Hayat pahalılığı ödeneği

Her şeyden önce bu Hayat pahalılığı ödeneğinin neden niçin verildiğini iyice anlamak lazım.

Hayat pahalılığı adlandırılmasından da anlaşıldığı gibi Ülkede yaşanan enflasyonun çalışanlar üzerindeki etkisini stabil hale getirmek ve bu yolla piyasaya harcayacakları likit miktarında azalmamayı sağlayıp tüm sektörleri ayakta tutunmak için çalışanlara verilen bir haktır.

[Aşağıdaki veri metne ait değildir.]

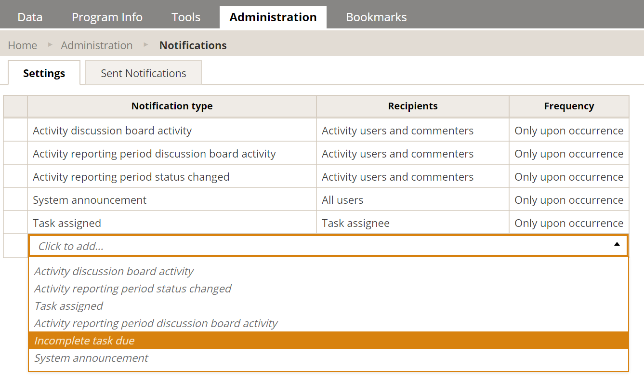Click the Recipients column header
This screenshot has height=383, width=644.
pos(413,106)
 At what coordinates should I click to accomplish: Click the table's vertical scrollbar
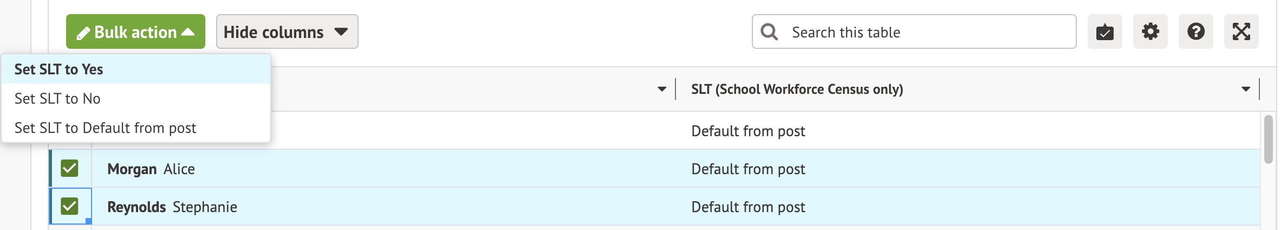[1268, 139]
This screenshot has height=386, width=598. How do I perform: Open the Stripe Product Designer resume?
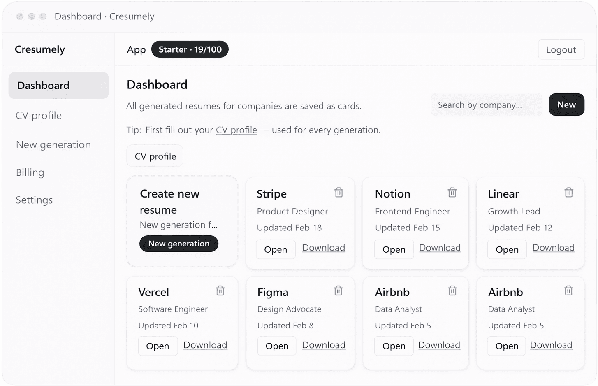tap(276, 249)
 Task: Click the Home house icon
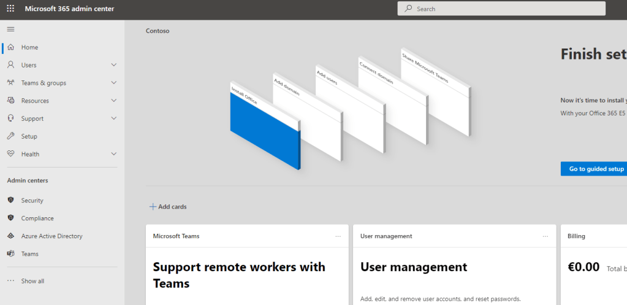[10, 47]
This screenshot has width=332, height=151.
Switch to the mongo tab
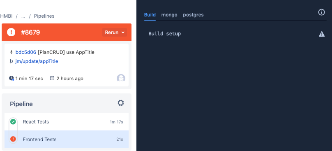tap(169, 15)
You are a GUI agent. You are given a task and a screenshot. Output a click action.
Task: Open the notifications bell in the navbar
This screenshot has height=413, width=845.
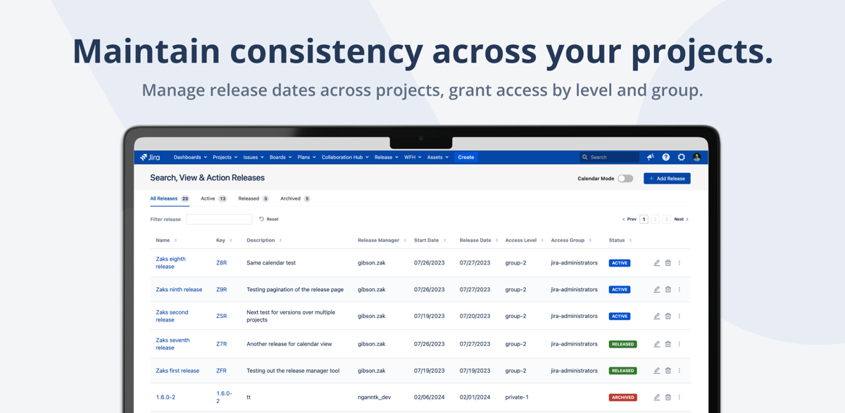[x=650, y=157]
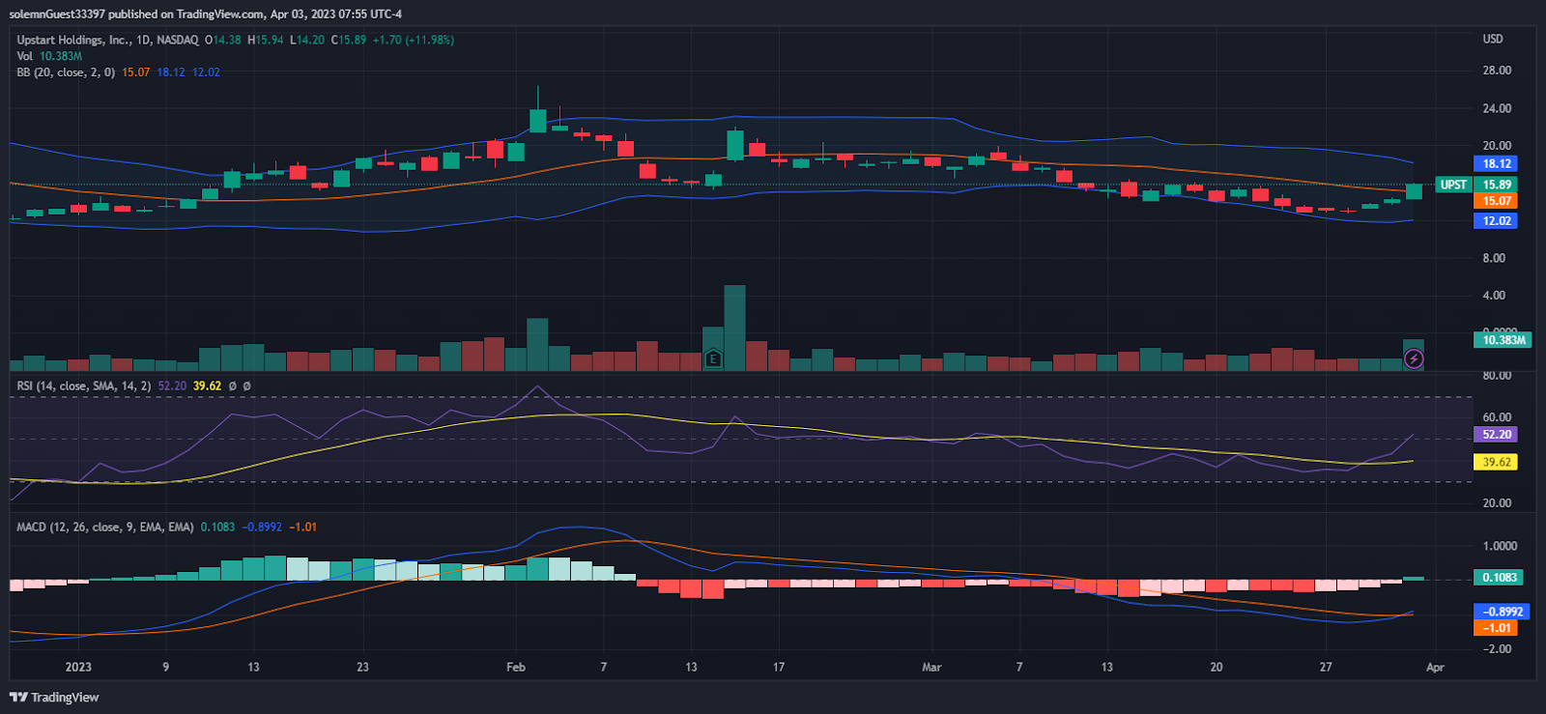Image resolution: width=1546 pixels, height=714 pixels.
Task: Click the solemnGuest33397 publisher text
Action: tap(57, 14)
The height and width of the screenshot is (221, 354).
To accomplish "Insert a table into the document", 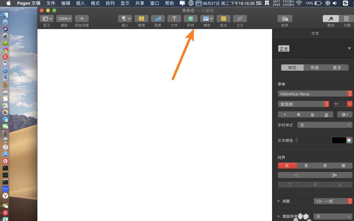I will click(x=141, y=18).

İngilizler buna ‘’cost of living ‘’yani yaşamak için verilen ödenek anlamı da çıkartılabilir.

Yıllarca bu ödenek önce aylık, sonra üç aylık sonra altı aylık ödemeler haline getirildi. Uygulama süresi uzatıldıkça şu anlamı taşıdı çalışan önce bu geçen süredeki bedeli cebinden ödedi sonra da Devlet ona kaybettiği parayı verdi.(Bu verilen miktarın da doğru rakam olduğundan kuşkularım var)

Sonuç itibarı ile bu kısır döngü içinde vatandaşın cebindeki paranın eksilişi onun esnafa aktaracağı parayı da aşağıya çekti. Esnaf satışlarının gerilemesi oranında kendini ayakta tutmak için borçlanmaya gitti. Faizlerin serbest olduğu bir ortamda zamanında borçlarını da ödeyemediği için Banka ve tefecilerin elinde iflas etti.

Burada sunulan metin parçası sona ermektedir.